10-year-old charged with accidentally shooting his 12-year-old brother
Investigators believe the boy took the .40-caliber handgun from a house, possibly a relative’s, and brought it to the Strawberry Mansion home, and that the shooting appears to be accidental.
A 10-year-old boy has been charged with shooting his 12-year-old brother in the chest Sunday morning. Police said the shooting was an accident, though details of how it happened and whose gun he used remained unclear.
The boy, whom police did not identify because of his age, has been charged in juvenile court with aggravated assault, illegal gun possession, and related offenses after investigators say he shot his older brother inside their Strawberry Mansion home. The 12-year-old was taken to Temple University Hospital, where he was in stable condition, police said.
Deputy Police Commissioner Frank Vanore said investigators believed that the boy took the .40-caliber handgun from a house, possibly a relative’s, and brought it to his home. He said the shooting did not appear to be deliberate.
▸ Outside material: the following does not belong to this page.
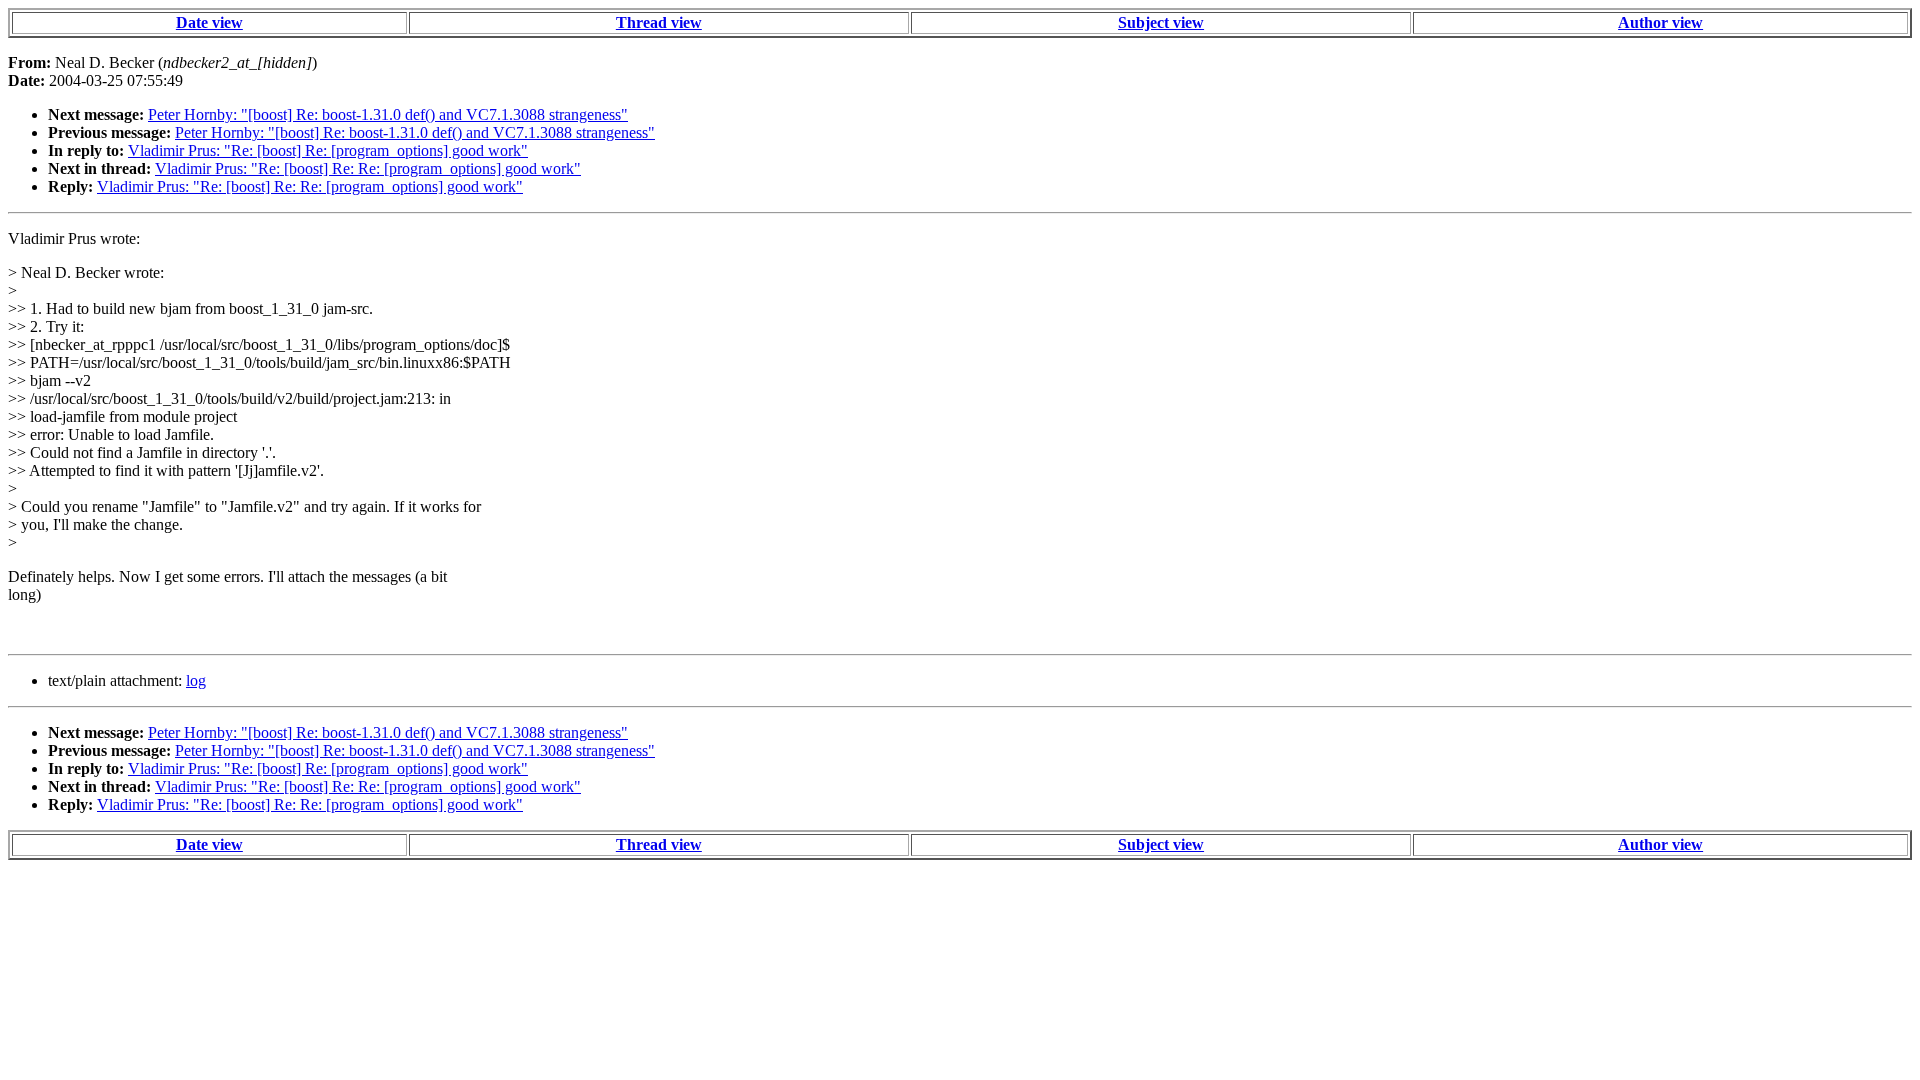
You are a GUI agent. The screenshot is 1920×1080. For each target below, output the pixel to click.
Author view (1660, 22)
“I believe it was an accidental discharge,” Vanore said. “But he took the gun knowingly from there to here, and while inside the house it discharged. It’s still accidental, but his actions resulted in someone being shot.”
Vanore said the boy was released to his mother Sunday night.
Reached by phone Monday, one of the boy’s relatives said she was too overwhelmed to speak about what happened.
Vanore said police are working to determine whose gun the boy used, and how he got ahold of it. Additional people may be charged, he said.
In a statement, Commissioner Danielle Outlaw called the shooting a tragedy.
“A 12-year-old child has just been shot by a 10-year-old sibling with a gun that was left unattended by an adult,” Outlaw said. “Tragedies such as these have an impact on everyone, from the immediate family to the community, and everyone in between: siblings, parents, grandparents, friends, teachers, doctors, police officers, and neighbors. Our thoughts are with the survivors.”
District Attorney Larry Krasner encouraged all gun owners, especially parents, to keep their firearms unloaded and secured ina safe place — or not own one at all.
“I would encourage parents not to get a gun, because the truth is that you’re in about five times as much danger if you put a gun in your home as if you don’t,” he said, comparing firearms to “keeping hand grenades around the house.”
“If everybody kept hand grenades around the house, you’d hear a lot of booms. Because that’s what happens,” he said.
At least 37 children under the age of 18 have been shot in Philadelphia this year. Five have died.
At least one of those shootings was accidental, police said. In January, in the city’s Logan section, a 12-year-old boy was shot in the arm after his 6-year-old cousin accidentally fired an unsecured gun, police said.